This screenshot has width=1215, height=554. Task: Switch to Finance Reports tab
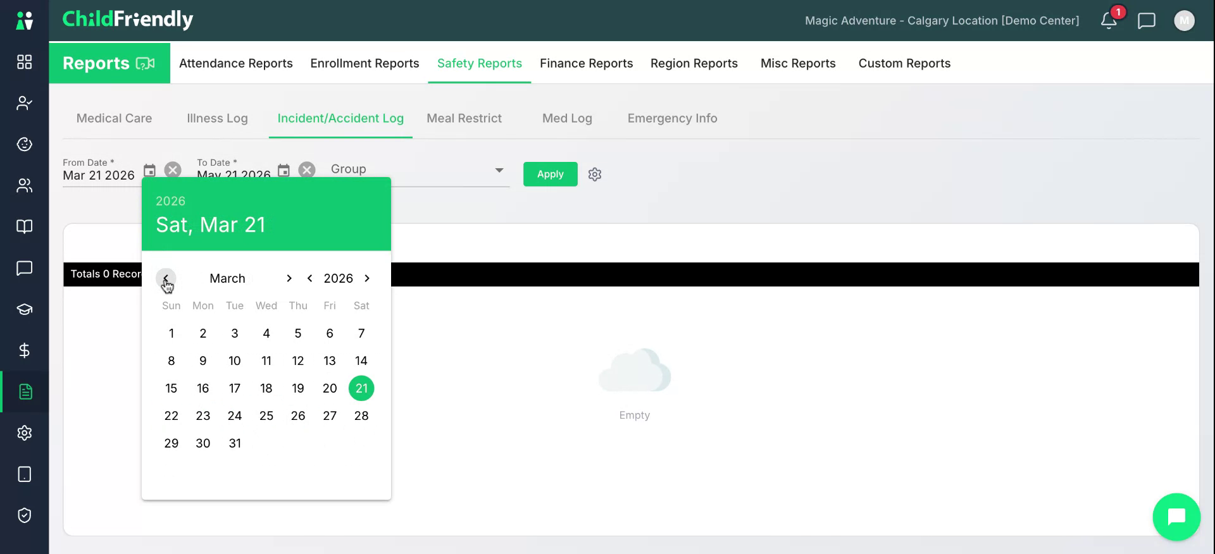coord(586,63)
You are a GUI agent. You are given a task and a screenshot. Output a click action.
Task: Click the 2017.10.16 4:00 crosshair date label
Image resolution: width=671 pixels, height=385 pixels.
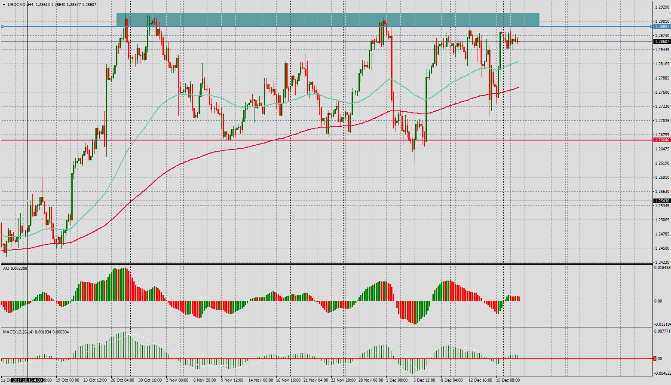click(27, 380)
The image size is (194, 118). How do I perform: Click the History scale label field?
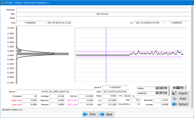[x=146, y=88]
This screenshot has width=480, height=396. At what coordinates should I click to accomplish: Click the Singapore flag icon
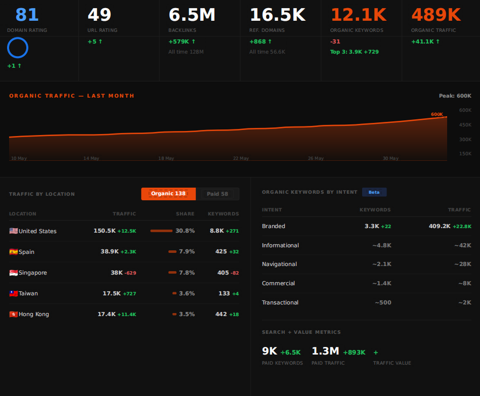pyautogui.click(x=14, y=273)
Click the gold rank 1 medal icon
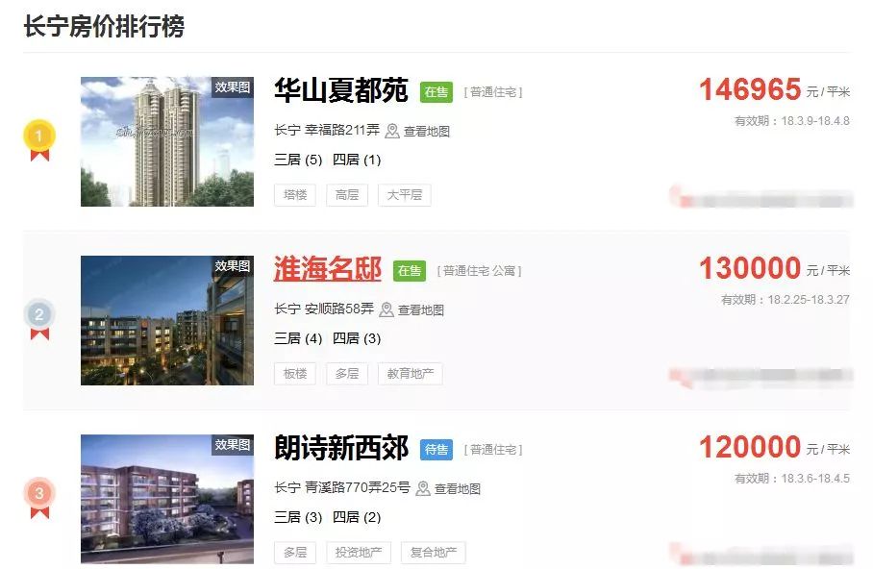The width and height of the screenshot is (873, 569). 39,139
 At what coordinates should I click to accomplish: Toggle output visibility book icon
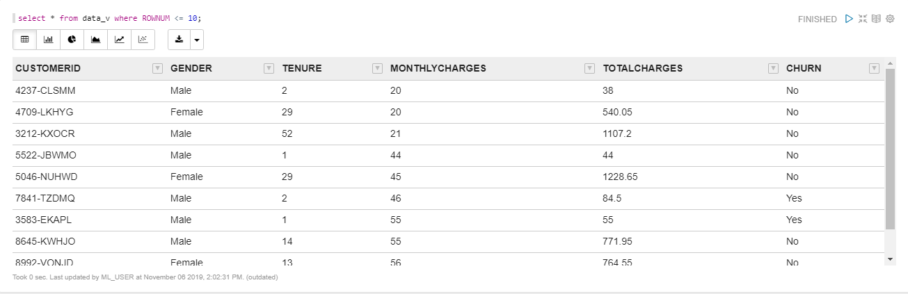(x=877, y=19)
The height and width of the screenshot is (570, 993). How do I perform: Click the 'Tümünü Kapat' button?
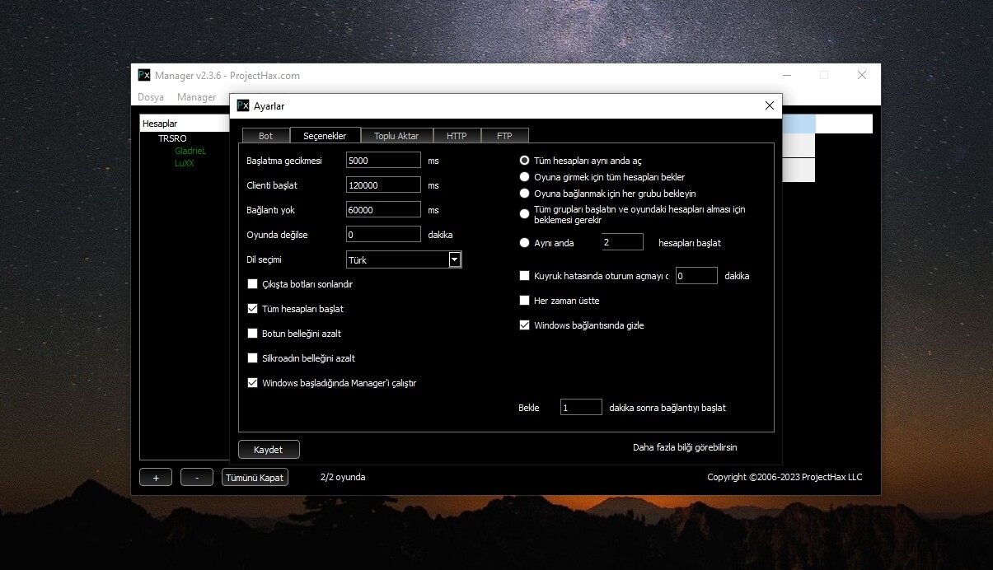(255, 478)
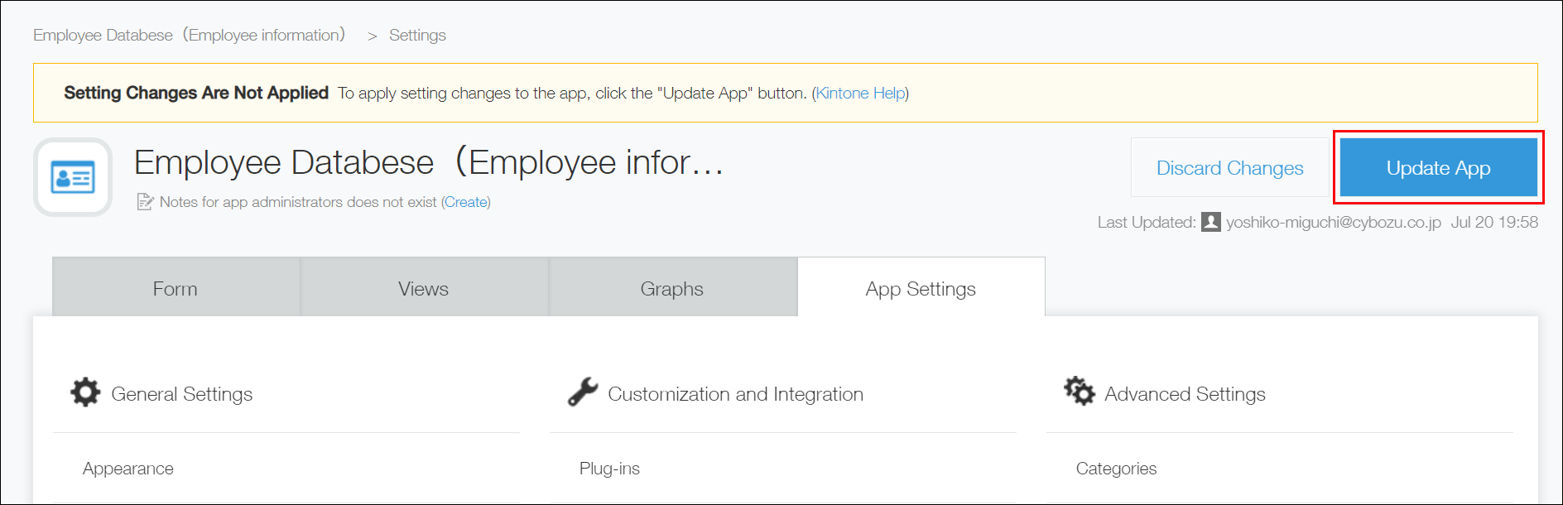1563x505 pixels.
Task: Click the Discard Changes button
Action: click(x=1229, y=168)
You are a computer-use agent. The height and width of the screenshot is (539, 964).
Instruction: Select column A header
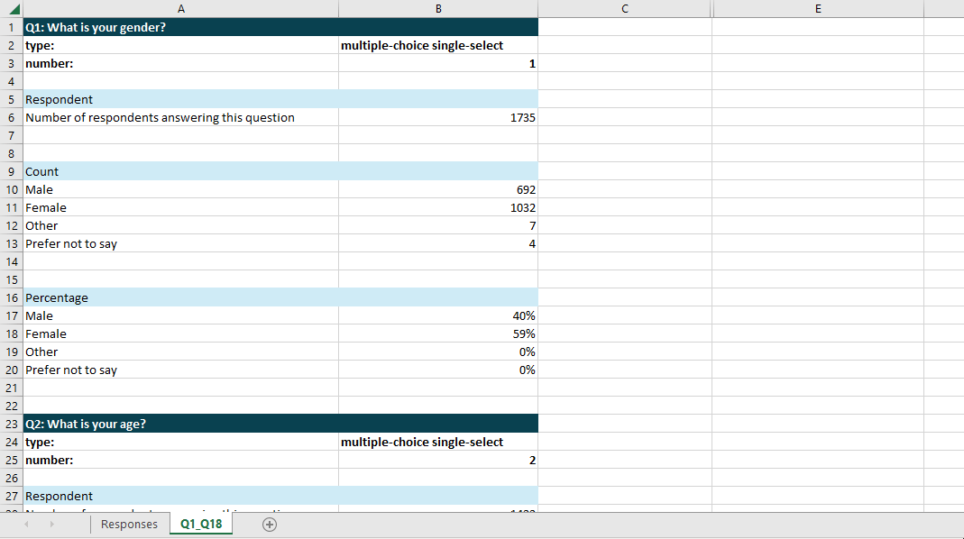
- - -
* **What the task requires**:
Restate word for word the lines from the line with "The image size" to the last line of the records above, inclusive, and omit every picture.

* **Task response**:
The image size is (194, 118). How do I perform: Click the History scale label field?
[x=146, y=88]
This screenshot has width=480, height=396. At what coordinates should I click to accomplish: Click the Singapore flag icon
pyautogui.click(x=14, y=273)
Click the gold rank 1 medal icon
The width and height of the screenshot is (873, 569). 39,139
 At what coordinates should I click to accomplish: Toggle output visibility book icon
(x=877, y=19)
The height and width of the screenshot is (570, 993). How do I perform: Click the 'Tümünü Kapat' button?
(255, 478)
1563x505 pixels.
Task: Click the Discard Changes button
Action: click(x=1229, y=168)
You are a computer-use agent. The height and width of the screenshot is (539, 964).
Instruction: Select column A header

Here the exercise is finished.